Owen shows that, even by the standards of his fellow-imperialists, Cromer was considered ‘over-Baring’. General Gordon found him, as the portraits and photographs in this books suggest, pretentious and patronising. The evening that news arrived in Cairo of Gordon’s death at Khartoum, the Barings refused to cancel the fancy-dress ball they were giving. This masterly biography, the first modern life of one of the most famous of British imperialists, is also, like Baring himself, smooth, professorial, a little cold. Roger Owen is the first person to make extensive use of Cromer’s notes and the archives in the Foreign Office and the India Office concerning his years of power. Surprisingly, Egyptians’ voices are drowned by the clamour of the British. Cromer’s Egyptian rivals, like Sherif Pasha and the popular young Khedive Abbas Hilmi, who was nominal ruler of the country, do not come to life. However, Owen describes very well the round of parades and royal birthday celebrations by which Cromer advertised British power in Cairo until the capital of Egypt resembled, at times, a British military camp.

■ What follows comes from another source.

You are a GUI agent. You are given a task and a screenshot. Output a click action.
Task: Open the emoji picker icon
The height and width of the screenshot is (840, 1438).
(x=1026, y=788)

Europeans ‘represent the civilising element in the country,’ Cromer had written. Not everyone agreed. In 1907 the hanging of five Egyptian peasants at Dinshawi and the imprisonment and flogging of more for protesting at British officers shooting pigeons on their land without permission caused storms of criticism in London and Cairo. Cromer, who had written so eloquently of the benefits British rule was bringing Egyptian peasants, was withdrawn soon afterwards. In Sir Ronald Storrs’ understatement, ‘a mistake had been made’. Different empires apply different rules. In Iraq today there are frequent killings of Iraqi men, women and children, by Americans as well as other Iraqis. The numbers of dead and wounded are, however, unknown. When it comes to Iraqis, Bremer has said, ‘we don’t keep figures’.